Le candidat à la présidentielle de 2027 Bruno Retailleau a vivement critiqué la position du chef de l’État vis-à-vis d’Alger, après les récentes déclarations présidentielles sur les partisans d’une ligne dure. Bruno Retailleau a accusé mercredi Emmanuel Macron d’avoir « fait preuve de faiblesse » et d’être « dans une forme de dépendance » vis-à-vis de l’Algérie, après que le président français a critiqué les « mabouls » voulant se fâcher avec ce pays.

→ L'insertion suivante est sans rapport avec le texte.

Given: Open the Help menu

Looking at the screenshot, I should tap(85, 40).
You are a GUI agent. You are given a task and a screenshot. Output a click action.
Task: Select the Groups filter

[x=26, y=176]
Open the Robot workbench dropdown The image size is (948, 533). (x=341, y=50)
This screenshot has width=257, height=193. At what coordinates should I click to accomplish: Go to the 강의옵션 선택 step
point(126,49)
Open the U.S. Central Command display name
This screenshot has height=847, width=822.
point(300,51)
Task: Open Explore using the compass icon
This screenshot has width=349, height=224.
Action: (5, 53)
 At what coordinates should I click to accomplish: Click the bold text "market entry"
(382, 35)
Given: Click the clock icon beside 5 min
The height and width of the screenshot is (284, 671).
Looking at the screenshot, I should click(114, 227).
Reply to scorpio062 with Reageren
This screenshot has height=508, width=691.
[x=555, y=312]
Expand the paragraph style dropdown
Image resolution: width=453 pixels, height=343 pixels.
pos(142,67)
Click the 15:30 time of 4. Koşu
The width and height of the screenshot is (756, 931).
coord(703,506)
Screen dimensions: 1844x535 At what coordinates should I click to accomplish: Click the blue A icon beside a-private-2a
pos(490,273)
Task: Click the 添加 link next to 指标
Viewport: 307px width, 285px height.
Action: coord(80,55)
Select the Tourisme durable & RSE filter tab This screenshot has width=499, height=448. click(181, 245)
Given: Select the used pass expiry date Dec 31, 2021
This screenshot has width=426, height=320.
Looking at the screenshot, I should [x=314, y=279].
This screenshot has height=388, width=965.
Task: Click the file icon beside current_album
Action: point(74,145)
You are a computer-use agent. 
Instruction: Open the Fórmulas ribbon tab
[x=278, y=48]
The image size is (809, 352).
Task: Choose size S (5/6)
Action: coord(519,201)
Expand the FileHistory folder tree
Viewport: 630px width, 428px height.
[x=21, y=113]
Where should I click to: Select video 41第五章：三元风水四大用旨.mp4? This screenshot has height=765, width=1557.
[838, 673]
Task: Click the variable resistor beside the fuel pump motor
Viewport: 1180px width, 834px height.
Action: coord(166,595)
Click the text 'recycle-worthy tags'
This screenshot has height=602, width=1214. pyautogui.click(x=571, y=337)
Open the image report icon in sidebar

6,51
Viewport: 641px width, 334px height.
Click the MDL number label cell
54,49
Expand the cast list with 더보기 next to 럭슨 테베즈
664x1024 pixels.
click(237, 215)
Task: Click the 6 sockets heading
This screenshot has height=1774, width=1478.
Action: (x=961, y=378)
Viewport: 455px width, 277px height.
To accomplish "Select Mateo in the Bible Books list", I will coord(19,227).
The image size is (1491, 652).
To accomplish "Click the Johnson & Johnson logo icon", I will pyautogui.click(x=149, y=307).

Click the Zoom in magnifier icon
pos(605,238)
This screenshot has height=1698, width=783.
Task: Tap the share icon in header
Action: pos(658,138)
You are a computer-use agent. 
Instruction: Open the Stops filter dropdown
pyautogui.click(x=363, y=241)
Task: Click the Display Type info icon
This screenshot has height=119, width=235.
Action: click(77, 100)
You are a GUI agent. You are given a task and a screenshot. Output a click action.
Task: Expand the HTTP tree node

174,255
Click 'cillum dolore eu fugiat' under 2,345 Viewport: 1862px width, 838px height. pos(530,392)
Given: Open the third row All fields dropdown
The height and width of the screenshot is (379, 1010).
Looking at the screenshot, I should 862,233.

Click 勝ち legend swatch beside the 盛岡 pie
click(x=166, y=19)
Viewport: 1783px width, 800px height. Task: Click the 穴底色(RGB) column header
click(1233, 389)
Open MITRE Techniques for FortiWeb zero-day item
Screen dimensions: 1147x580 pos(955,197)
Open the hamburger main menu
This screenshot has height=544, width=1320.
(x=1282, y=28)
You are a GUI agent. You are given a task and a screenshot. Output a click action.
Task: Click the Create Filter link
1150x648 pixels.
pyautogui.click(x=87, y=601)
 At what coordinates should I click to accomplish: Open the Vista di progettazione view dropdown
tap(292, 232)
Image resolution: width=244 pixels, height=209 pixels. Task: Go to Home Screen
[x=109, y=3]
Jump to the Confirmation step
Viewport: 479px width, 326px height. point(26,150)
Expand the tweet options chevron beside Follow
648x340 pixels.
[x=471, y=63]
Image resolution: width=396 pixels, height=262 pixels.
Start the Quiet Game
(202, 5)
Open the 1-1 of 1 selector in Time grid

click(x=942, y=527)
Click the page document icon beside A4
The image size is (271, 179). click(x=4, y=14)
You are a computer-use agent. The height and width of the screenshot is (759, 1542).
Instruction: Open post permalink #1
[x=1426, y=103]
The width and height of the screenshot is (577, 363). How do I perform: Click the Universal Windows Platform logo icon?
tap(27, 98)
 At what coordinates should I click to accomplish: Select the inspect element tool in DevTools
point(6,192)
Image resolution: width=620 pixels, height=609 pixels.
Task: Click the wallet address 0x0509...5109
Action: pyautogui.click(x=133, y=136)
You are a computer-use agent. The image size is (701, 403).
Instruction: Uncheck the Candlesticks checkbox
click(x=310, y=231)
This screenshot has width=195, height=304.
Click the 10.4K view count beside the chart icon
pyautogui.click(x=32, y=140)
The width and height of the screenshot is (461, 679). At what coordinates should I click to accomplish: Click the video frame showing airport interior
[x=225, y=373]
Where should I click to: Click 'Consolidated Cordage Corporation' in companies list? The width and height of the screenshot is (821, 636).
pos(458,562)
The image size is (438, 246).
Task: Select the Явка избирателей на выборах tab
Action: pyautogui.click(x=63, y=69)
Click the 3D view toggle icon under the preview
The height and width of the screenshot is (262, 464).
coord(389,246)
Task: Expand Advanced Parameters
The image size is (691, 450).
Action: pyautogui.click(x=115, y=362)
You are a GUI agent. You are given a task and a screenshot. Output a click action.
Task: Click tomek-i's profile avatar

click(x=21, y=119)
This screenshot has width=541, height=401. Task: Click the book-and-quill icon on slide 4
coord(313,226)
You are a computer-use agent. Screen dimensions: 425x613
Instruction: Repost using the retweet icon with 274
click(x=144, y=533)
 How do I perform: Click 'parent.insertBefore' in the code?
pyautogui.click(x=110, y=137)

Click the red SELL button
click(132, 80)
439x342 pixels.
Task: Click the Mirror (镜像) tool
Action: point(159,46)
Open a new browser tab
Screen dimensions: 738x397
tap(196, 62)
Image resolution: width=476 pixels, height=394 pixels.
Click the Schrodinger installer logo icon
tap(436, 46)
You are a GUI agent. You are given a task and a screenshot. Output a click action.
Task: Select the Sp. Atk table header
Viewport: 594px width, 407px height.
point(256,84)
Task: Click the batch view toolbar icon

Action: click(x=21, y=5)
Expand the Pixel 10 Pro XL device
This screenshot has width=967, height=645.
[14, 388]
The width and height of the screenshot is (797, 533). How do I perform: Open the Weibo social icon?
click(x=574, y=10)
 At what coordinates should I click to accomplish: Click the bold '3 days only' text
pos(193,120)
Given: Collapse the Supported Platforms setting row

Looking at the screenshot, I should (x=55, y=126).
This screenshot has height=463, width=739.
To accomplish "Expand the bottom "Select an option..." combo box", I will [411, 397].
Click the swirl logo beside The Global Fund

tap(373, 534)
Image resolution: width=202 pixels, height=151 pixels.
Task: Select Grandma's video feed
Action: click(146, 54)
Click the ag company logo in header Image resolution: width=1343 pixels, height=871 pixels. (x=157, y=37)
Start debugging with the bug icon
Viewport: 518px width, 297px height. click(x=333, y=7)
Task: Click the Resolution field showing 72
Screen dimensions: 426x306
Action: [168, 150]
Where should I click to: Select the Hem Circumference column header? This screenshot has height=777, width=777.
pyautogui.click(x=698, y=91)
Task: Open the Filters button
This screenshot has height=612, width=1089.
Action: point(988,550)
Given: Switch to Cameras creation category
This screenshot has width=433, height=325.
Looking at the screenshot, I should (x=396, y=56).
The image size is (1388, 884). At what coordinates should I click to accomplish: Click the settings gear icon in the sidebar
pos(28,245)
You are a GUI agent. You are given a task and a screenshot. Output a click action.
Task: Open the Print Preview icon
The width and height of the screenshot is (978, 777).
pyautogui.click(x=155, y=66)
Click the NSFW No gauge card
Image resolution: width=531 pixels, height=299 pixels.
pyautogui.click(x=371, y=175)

Des accusations de faiblesse et de dépendance
« Avec l’Algérie, bien entendu, je pense qu’il a fait preuve de faiblesse », a rétorqué le patron des Républicains, candidat à la présidentielle de 2027, sur TF1. « Il est dans une forme de dépendance », a-t-il ajouté en évoquant le chef de l’État. « Je ne sais pas ce qui le fait dépendre autant de ce régime algérien. »
Partisan de la fermeté
Emmanuel Macron a lancé lundi une pique aux partisans d’une ligne dure avec le pouvoir algérien, en ciblant « tous les mabouls » qui veulent « se fâcher avec l’Algérie ». Il avait assuré ne viser « personne », mais les propos semblaient notamment adressés à Bruno Retailleau, tenant d’une ligne très ferme avec le pouvoir algérien. Celui-ci avait réagi dès lundi, en affirmant que « la politique des bons sentiments est condamnée à l’échec » quand il s’agit de l’Algérie.
Mercredi, Bruno Retailleau a appelé Emmanuel Macron à « sortir » d’une « mauvaise conscience mémorielle » due à la colonisation française du pays et à la guerre d’Algérie. « Les Français d’aujourd’hui veulent tourner la page », a-t-il dit.